Would you please write out every record exactly?

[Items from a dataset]
+++
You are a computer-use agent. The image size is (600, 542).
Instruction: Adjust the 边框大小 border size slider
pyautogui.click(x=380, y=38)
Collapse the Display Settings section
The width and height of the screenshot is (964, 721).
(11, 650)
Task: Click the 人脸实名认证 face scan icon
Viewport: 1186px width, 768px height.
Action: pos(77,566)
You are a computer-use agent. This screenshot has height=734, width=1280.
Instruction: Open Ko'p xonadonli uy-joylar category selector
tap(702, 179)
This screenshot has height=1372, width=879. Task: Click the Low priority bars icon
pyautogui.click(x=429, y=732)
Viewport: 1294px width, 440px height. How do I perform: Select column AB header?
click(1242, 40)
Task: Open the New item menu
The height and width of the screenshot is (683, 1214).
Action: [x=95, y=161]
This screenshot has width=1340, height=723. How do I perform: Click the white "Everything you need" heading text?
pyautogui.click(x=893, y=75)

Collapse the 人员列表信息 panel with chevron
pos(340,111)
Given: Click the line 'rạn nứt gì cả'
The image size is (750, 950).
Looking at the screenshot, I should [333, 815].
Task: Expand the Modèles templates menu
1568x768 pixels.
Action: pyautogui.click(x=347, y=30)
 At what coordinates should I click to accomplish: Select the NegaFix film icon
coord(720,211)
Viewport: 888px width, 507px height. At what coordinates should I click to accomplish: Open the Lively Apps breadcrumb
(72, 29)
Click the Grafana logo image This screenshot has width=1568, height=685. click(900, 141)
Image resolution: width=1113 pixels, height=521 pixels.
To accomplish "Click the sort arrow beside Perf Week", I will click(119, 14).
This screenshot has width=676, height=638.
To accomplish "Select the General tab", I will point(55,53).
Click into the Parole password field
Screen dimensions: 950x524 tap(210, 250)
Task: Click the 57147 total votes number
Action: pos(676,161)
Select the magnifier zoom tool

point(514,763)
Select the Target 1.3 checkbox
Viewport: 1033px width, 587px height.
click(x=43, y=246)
+++
**Result below:**
You are a computer-use agent. The image size is (600, 542).
Instruction: Adjust the 边框大小 border size slider
pyautogui.click(x=380, y=38)
Collapse the Display Settings section
The width and height of the screenshot is (964, 721).
(11, 650)
Task: Click the 人脸实名认证 face scan icon
Viewport: 1186px width, 768px height.
Action: pos(77,566)
You are a computer-use agent. This screenshot has height=734, width=1280.
Instruction: Open Ko'p xonadonli uy-joylar category selector
tap(702, 179)
This screenshot has height=1372, width=879. Task: Click the Low priority bars icon
pyautogui.click(x=429, y=732)
Viewport: 1294px width, 440px height. How do I perform: Select column AB header?
click(1242, 40)
Task: Open the New item menu
The height and width of the screenshot is (683, 1214).
Action: [x=95, y=161]
This screenshot has width=1340, height=723. How do I perform: Click the white "Everything you need" heading text?
pyautogui.click(x=893, y=75)

Collapse the 人员列表信息 panel with chevron
pos(340,111)
Given: Click the line 'rạn nứt gì cả'
The image size is (750, 950).
Looking at the screenshot, I should [333, 815].
Task: Expand the Modèles templates menu
1568x768 pixels.
Action: pyautogui.click(x=347, y=30)
 At what coordinates should I click to accomplish: Select the NegaFix film icon
coord(720,211)
Viewport: 888px width, 507px height. At what coordinates should I click to accomplish: Open the Lively Apps breadcrumb
(72, 29)
Click the Grafana logo image This screenshot has width=1568, height=685. click(900, 141)
Image resolution: width=1113 pixels, height=521 pixels.
To accomplish "Click the sort arrow beside Perf Week", I will click(119, 14).
This screenshot has width=676, height=638.
To accomplish "Select the General tab", I will point(55,53).
Click into the Parole password field
Screen dimensions: 950x524 tap(210, 250)
Task: Click the 57147 total votes number
Action: pos(676,161)
Select the magnifier zoom tool

point(514,763)
Select the Target 1.3 checkbox
Viewport: 1033px width, 587px height.
click(x=43, y=246)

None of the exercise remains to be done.